Start of INPUT DATA
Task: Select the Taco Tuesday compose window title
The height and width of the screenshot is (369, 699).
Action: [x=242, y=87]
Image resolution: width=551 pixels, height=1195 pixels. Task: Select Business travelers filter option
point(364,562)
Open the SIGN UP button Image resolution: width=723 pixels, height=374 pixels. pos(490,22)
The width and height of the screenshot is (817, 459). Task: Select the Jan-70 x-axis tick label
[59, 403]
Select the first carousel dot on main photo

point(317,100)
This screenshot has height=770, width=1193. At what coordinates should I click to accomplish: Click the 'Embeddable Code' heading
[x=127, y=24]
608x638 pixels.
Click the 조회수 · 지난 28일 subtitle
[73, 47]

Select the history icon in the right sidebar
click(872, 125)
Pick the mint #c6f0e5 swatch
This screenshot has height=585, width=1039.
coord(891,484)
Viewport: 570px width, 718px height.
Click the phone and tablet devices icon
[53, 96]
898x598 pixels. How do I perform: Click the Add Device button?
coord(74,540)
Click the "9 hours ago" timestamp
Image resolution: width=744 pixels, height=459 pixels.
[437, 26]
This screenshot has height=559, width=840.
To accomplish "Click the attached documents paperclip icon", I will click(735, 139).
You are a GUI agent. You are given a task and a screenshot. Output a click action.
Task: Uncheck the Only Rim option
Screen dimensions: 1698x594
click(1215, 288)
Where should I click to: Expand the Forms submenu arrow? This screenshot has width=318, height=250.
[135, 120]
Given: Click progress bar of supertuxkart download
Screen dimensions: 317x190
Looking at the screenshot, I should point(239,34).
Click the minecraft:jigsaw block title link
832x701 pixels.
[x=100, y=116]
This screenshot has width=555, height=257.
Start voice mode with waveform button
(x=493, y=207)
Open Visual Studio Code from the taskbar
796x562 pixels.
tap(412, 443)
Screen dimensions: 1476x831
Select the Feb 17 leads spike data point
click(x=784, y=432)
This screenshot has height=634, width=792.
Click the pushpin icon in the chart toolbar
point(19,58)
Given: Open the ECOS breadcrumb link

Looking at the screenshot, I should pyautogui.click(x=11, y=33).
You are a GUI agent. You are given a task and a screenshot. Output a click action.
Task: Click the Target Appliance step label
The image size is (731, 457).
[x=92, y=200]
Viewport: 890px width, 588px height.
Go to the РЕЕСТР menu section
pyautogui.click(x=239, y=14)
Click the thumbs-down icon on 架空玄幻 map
End of INPUT DATA
• **DIRECTION**: Copy the entries above verbatim, starting at the line that contains "Given: Click progress" and continuing through the end of the entries.

• **ANSWER TO THIS PROBLEM**:
Given: Click progress bar of supertuxkart download
Screen dimensions: 317x190
Looking at the screenshot, I should point(239,34).
Click the minecraft:jigsaw block title link
832x701 pixels.
[x=100, y=116]
This screenshot has width=555, height=257.
Start voice mode with waveform button
(x=493, y=207)
Open Visual Studio Code from the taskbar
796x562 pixels.
tap(412, 443)
Screen dimensions: 1476x831
Select the Feb 17 leads spike data point
click(x=784, y=432)
This screenshot has height=634, width=792.
Click the pushpin icon in the chart toolbar
point(19,58)
Given: Open the ECOS breadcrumb link

Looking at the screenshot, I should pyautogui.click(x=11, y=33).
You are a GUI agent. You are given a task and a screenshot. Output a click action.
Task: Click the Target Appliance step label
The image size is (731, 457).
[x=92, y=200]
Viewport: 890px width, 588px height.
Go to the РЕЕСТР menu section
pyautogui.click(x=239, y=14)
Click the thumbs-down icon on 架空玄幻 map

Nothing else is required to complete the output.